Geto Boy Willie D, CEO of the group’s label has the group’s back, and is ready to defend the group in light of any ensuing controversy. In fact, Will feels so strongly, that he has penned a statement that can be found on the group’s website, which in part, states, “Not so long ago, the repercussions of bullying meant you got sent to the principal’s office or home. Today, bullies are being sent to the cemetery, often accompanied by other students and teachers. Where are the parents? I’ll tell you where they are. Many of them are standing at the door, waiting for their child to walk through the door, so they can smack them across the head, just because they feel like it. Many of these parents stand in complete denial, causing their son or daughter to become bullies, themselves. Most children learn abusive behavior from the violence and abuse they experience at home. In an effort to seek what they errantly perceive as a feeling of power, or being “superior,” such children bully, tease, put down, harass, or otherwise torment one or more victims.”

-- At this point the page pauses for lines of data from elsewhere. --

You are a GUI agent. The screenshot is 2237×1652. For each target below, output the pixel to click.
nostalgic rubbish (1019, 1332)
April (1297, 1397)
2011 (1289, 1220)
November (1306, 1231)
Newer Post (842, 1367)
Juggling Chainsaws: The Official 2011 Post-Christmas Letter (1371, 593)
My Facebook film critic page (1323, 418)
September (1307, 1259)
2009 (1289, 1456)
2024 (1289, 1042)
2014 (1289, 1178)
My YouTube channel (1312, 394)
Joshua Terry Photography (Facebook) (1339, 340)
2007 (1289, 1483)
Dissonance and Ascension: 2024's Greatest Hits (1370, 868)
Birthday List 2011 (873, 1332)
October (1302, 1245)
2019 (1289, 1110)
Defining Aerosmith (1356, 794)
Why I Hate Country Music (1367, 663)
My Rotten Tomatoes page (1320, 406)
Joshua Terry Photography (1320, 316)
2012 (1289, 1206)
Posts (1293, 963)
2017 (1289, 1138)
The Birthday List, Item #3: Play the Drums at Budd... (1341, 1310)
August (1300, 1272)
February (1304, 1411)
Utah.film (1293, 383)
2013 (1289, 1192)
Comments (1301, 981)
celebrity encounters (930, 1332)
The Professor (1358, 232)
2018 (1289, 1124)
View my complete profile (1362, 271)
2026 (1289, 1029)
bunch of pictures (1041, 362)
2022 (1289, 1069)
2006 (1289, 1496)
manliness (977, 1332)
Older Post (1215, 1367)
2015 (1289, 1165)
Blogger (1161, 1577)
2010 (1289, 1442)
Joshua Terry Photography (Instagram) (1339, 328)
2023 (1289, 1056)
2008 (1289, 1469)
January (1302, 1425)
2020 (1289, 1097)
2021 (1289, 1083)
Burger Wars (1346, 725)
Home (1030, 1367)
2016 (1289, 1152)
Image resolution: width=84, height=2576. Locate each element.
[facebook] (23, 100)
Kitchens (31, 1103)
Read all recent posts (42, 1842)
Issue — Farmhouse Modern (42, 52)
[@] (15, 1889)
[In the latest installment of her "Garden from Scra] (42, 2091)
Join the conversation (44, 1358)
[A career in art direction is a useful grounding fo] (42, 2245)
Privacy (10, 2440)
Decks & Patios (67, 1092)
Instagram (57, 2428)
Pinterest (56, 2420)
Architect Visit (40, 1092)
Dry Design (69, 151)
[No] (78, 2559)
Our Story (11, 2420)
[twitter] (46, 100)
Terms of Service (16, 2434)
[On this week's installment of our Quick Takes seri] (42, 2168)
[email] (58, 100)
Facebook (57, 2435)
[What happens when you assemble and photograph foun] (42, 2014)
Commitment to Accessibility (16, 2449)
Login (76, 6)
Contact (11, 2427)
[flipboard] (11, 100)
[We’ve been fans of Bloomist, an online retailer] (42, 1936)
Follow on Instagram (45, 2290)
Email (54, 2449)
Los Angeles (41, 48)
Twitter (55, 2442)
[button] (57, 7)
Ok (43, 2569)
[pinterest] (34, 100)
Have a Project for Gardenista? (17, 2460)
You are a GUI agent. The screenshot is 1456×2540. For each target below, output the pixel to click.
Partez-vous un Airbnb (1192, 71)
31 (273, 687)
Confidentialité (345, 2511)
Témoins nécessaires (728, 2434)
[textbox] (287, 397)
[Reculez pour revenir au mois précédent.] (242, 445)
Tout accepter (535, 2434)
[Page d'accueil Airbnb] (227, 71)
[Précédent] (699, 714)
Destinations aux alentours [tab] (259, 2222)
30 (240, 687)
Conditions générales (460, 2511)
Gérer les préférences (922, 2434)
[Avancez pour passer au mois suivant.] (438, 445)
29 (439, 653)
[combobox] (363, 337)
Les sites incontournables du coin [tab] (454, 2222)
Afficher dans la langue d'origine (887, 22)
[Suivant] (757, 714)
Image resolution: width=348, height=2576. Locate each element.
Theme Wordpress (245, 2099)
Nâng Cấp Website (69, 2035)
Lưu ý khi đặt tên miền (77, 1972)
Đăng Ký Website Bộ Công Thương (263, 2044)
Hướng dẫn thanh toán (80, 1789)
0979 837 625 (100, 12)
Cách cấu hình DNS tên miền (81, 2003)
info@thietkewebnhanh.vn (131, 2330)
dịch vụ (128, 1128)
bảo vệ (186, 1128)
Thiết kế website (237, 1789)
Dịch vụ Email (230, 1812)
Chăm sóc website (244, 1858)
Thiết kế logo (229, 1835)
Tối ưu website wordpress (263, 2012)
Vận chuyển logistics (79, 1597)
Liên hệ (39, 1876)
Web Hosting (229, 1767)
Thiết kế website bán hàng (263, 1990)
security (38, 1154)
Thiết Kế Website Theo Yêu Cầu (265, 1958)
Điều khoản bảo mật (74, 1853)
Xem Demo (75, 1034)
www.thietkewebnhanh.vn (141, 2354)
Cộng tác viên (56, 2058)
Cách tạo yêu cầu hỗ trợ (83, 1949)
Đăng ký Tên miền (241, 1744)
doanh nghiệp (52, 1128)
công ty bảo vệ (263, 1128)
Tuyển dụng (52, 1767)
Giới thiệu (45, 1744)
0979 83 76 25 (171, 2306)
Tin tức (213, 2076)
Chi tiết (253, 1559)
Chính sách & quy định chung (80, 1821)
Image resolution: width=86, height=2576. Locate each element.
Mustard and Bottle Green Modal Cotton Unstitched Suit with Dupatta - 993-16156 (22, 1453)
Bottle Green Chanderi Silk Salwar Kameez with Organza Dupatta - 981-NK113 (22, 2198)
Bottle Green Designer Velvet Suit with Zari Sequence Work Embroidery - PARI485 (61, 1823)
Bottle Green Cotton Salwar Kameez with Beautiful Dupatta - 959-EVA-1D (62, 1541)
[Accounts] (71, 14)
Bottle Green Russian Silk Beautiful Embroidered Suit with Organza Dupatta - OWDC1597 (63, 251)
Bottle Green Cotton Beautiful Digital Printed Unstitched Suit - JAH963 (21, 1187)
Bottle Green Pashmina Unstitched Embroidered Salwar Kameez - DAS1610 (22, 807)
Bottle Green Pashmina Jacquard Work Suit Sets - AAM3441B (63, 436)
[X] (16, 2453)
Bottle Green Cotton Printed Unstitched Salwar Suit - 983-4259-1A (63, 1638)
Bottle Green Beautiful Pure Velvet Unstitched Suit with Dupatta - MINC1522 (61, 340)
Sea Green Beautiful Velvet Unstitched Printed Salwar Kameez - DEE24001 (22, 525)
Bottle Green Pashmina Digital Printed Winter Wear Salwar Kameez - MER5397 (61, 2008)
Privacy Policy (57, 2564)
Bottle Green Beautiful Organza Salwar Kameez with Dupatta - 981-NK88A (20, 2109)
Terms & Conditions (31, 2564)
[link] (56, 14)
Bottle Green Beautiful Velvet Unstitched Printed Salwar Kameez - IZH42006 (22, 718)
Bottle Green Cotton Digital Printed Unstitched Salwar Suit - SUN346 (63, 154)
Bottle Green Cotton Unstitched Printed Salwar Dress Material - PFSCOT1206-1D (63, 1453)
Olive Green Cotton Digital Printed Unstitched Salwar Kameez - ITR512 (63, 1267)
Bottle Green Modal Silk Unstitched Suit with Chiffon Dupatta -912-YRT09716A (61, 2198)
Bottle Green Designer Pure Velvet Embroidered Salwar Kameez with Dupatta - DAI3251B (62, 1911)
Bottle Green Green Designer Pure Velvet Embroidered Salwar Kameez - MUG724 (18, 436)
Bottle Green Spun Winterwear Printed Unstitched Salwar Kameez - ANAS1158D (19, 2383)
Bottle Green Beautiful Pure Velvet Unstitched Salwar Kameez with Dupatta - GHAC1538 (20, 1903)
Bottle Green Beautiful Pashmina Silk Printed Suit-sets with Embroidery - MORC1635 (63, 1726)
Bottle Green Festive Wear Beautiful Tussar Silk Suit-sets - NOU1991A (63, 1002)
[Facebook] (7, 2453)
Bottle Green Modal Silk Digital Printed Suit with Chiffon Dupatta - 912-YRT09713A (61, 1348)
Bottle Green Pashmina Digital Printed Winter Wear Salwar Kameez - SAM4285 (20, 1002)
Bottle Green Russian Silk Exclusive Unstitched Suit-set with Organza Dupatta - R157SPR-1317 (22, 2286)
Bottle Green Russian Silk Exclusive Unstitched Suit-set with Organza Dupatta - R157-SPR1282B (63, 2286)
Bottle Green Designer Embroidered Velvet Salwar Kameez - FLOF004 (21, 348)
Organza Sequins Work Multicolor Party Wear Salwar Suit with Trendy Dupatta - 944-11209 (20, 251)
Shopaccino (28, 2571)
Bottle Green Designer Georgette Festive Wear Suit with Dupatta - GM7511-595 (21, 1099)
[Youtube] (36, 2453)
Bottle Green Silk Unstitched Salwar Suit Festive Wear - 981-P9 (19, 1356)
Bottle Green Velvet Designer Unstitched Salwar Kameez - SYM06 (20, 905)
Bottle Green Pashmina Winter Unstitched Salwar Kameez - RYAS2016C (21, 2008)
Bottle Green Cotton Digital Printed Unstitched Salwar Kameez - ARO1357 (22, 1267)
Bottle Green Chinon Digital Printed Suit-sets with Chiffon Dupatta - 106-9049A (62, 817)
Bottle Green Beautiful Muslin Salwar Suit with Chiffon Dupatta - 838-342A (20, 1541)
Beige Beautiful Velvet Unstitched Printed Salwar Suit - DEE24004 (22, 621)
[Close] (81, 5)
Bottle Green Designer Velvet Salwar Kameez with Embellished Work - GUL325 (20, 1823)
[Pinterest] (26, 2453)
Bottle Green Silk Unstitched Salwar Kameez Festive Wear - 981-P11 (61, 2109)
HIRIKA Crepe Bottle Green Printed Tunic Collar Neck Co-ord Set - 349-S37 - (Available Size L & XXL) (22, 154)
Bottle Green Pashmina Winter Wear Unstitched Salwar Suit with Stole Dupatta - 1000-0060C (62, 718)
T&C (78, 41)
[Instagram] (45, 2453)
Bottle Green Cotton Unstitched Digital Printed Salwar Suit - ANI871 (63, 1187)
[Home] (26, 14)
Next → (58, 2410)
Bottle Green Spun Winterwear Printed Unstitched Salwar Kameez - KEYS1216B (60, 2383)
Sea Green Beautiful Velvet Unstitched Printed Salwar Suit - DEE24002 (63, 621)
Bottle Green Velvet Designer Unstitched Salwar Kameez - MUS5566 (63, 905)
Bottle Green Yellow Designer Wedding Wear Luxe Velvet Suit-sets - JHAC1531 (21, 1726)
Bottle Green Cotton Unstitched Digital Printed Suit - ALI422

Will points out the trial currently being held against Lori Drew, a 49 year-old Missouri woman that used a fake MySpace persona to bully a thirteen year old girl into committing suicide, the first criminal trial ever held involving cyber-bullying. Will, who was born as Willie Dennis, also stated on the Huntzville’s website, “Many of the parents are bullies, themselves, so they see nothing wrong with it. Some maladjusted parents even co-opt with their child to abuse, torment or put down other children. Many parents vicariously pass on this behavior.”
The group urges those who are dealing with issues of bullying to come to their website, and read Will’s complete statement, check out Huntzville’s videos and music, and post their own experiences with bullying.